* **TASKS AND EXERCISES**
(a) Reproduce the passage on ETF portfolio diversification word for word, starting with "Diversification is the" and going on through "is up to 13.".
(b) Carry on the passage about diversifying an ETF portfolio from its final sentence.

* **SOURCE DOCUMENT**
-*-*-

- Portfolio size: $1,000,000
- Tax status: taxable
- Time horizon: over 10 years
- Risk: moderate
- Objective: growth
- 20% Canadian equities (S&P/TSX Composite)
- 20% U.S. equities (S&P 500)
- 20% International equities (MSCI EAFE)
- 40% Canadian bonds (DEX Universe)
If it is possible to build a reasonably effective portfolio with three to five ETFs, what is the value of adding more? Regardless of the investment strategy used, the simple answer is diversification. But nothing is simple in today’s interconnected global markets.
Diversification is the most frequently used tool to manage risk but 2008–2009 taught us the limitations. When investors need protection most, correlations tend towards one. In other words, everything moves in the same direction at the same time, usually down.
Many institutional portfolio managers have moved towards adding asset classes as a remedy. In 1980, for example, the Harvard Management Company (HMC) listed three asset classes in its policy portfolio: domestic stocks, domestic bonds and cash. By 1991, this list had grown to six (adding real estate, foreign equities, private equity) and in 2013, the list is up to 13.
The good news for those of us with less than the $32 billion that HMC manages for the Harvard Endowment is that asset classes that were once only available to institutions are being replicated by ETF sponsors. While some of this diversification is useful, the jury is out on the value of continuously adding new asset classes.
Finding an asset class with low historical correlation to other asset classes identifies a static relationship in a dynamic world. In our research, we have found that while selected additional ETFs add incrementally to diversification, the costs, both management expense ratios and trading, beyond the 20th holding can exceed the incremental benefit.

-*-*-

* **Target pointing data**
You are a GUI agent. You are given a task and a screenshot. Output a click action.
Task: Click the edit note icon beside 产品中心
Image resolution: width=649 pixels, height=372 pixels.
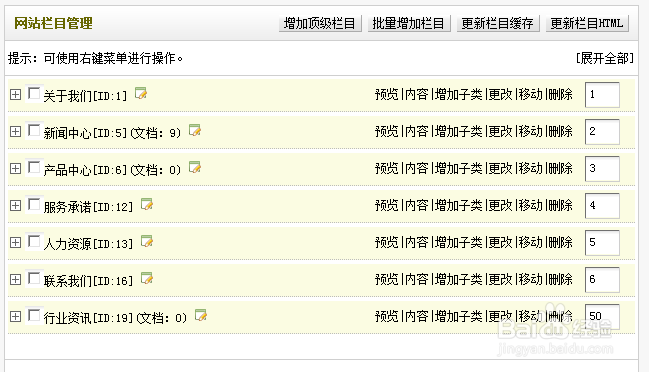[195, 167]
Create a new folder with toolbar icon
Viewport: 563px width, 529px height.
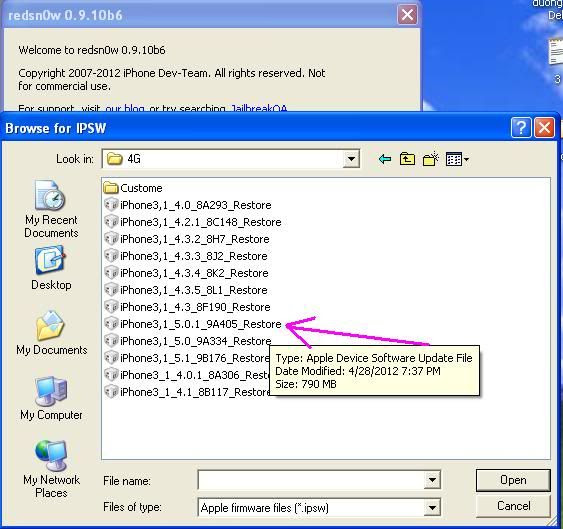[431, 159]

-*-*-

* **RESULTS IN ORDER**
(a)
Diversification is the most frequently used tool to manage risk but 2008–2009 taught us the limitations. When investors need protection most, correlations tend towards one. In other words, everything moves in the same direction at the same time, usually down.
Many institutional portfolio managers have moved towards adding asset classes as a remedy. In 1980, for example, the Harvard Management Company (HMC) listed three asset classes in its policy portfolio: domestic stocks, domestic bonds and cash. By 1991, this list had grown to six (adding real estate, foreign equities, private equity) and in 2013, the list is up to 13.

(b)
The three portfolios presented here use only Canadian-traded ETFs. Many high-net-worth portfolios are taxable so involve tax issues related to owning U.S.-traded products. Most brokerage firms settle U.S.-dollar denominated trades in Canadian dollars charging an FX spread ranging from 0.25% to 1%. To minimize these costs, we chose Canadian-traded ETFs whenever possible. There are simple remedies to these issues but we leaned towards simple solutions. There is a depth to the products offered in the U.S. that could be useful and may be considered.
The global macro portfolio is balanced with a focus on long-term growth.
Fixed Income: The major portion of the fixed-income portfolio is balanced between a broad aggregate bond index (VAB) and Canadian short-term corporate bonds (VSC). This reflects a conservative duration positioning against a rise in rates over the next few years. Small positions in high-yield (XHY) and emerging markets (ZEF) allow for participation in growth and yield assuming the economic recovery continues.
Equities: The equity part of the portfolio is a balance between low-cost Canadian (HXT), U.S. (VFV) and international (VEF) stocks. Adding modest positions in emerging markets minimum volatility (XMM) adds growth and diversification. Real estate (CGR), agricultural commodities (ZCA) and junior gold shares (ZIG) round out the portfolio. We added a modest position in the VIX Short Term Inverse Futures that has similar risk characteristics as U.S. equities but offers a premium because of volatility rolling. If volatility picks up (over 20 for VIX), sell the position.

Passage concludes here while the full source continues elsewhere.